_Description of the task_:
Filter the data for lines with the word "page" and copy those lines.
··· Records for the exercise
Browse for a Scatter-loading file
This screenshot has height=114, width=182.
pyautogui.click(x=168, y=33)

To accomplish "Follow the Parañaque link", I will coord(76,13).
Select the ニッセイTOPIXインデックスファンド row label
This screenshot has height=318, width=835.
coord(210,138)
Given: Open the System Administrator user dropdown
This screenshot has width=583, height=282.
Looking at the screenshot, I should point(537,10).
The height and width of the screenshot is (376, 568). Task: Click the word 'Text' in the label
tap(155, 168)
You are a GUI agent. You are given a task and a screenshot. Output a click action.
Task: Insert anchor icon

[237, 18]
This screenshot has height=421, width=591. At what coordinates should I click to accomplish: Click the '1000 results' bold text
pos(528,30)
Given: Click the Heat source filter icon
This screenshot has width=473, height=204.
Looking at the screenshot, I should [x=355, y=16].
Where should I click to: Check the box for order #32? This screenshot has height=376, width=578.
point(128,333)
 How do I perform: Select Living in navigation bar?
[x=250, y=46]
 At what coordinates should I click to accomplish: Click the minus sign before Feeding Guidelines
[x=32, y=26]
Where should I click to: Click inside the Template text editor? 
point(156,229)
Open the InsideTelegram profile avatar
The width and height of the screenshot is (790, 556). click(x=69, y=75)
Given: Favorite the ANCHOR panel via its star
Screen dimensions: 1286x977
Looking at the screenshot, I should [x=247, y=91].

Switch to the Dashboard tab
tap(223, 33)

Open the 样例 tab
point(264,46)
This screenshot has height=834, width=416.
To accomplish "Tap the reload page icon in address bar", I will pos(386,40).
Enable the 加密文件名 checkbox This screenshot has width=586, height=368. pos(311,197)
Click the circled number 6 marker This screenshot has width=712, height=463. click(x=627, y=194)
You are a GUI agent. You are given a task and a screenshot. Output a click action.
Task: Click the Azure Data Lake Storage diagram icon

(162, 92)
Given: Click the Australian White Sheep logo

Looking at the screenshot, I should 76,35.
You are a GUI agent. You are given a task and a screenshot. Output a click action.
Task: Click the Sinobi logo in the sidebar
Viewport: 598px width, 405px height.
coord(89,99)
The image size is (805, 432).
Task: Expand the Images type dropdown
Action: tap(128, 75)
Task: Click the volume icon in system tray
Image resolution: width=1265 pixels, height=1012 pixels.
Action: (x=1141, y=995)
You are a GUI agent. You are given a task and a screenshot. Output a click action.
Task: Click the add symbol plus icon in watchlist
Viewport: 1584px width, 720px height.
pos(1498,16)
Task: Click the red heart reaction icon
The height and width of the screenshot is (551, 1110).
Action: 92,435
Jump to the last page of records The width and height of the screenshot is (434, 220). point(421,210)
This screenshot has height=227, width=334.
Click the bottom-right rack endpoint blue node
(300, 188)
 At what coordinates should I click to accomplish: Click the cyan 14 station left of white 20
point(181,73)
······
_Task solution_:
To accomplish "Tap the reload page icon in address bar", I will pos(386,40).
Jump to the last page of records The width and height of the screenshot is (434, 220). point(421,210)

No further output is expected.